二ナからすれば、思いもしないチャンスであり、カイルが自分に夢中になってくれるのが嬉しくて、そして自身も欲を抑えきれずにカイルを受け入れ続けていた。
外の嵐が過ぎ去っていることに途中で気が付いたが、この夢のような時間を終わらせたくなくて、この快楽を捨てたくなくて二ナは自らも求め続けていた。
「人間は相変わらず凄いなぁ~」
2人だけの空間だったはずの部屋に響く甘ったるい女の声。
ここはダンジョンで魔物が蔓延る場所。
普通仲間以外の声が聞こえれば警戒をし迎撃態勢をとるはずなのだが、二ナとカイルにはその声が届いていないのだろうか、反応することなく互いの肌を撫で合っていた。
「でもとっくの前に吸い尽くしたし! そろそろ終わりっ!」
――パチンッ!
「「っ!?」」
部屋に鳴り響く指を鳴らす音に2人は正気に戻ったかのように音の発信源に振り向く。
2人の視線の先には漆黒のドレスを身に纏った1人の堕天使、『色欲』の『大罪』を背負う魔物であるアスモデウスこと真名をガラクシアがそこにはいた。
「とりあえず服着ても良いよ!」
二ナとカイルは自身に起きている現状に困惑する。
どれだけ肌を重ねていたか分からないが、凄まじい疲労感と何故か尽きてしまっている魔力。

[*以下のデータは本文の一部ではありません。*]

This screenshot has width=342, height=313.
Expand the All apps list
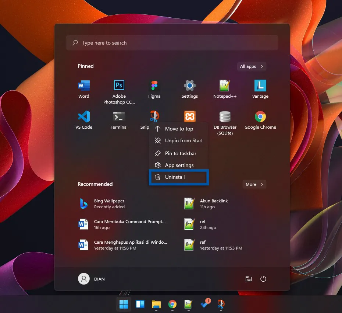[x=251, y=66]
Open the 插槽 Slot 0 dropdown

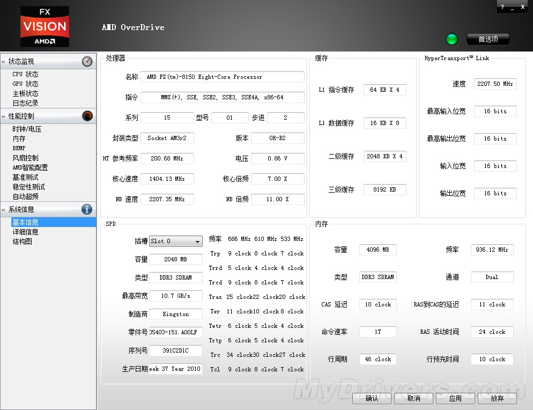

魔力と体力がほぼ空で身体が思うように動かせずに止まってしまう。
魔力が無くなっていることにまったく気づかぬまま行為に夢中になっていた事実に2人は衝撃を隠し切れない。
「もぉ~脱ぐのは速かったのに着るのは遅いのぉ?」
「うっ…」
「くそ…」
絶望的な状況だったのは2人とも理解できていた。
冒険者として魔物の前でなんとも間抜けな状況だ。
Sランクのパーティーの一員としてのプライドが粉々になるような状況だった。
魔力も尽きており、目の前にいる魔物に対しての対処法がまったく思いつかないカイル、殺す気は無さそうだがどうするつもりなのかと様子を窺う。
「戦ってもいいけどどうする?」
「私たちに何をしたんですか…」
「2人の気持ちを少し後押ししてあげただけだよ~?」
ダンジョンであるうえに、転移の罠にかかったにもかかわらず互いに操られたように夢中になってしまっていた状況に疑問に持つ2人にガラクシアは偽りなく答える。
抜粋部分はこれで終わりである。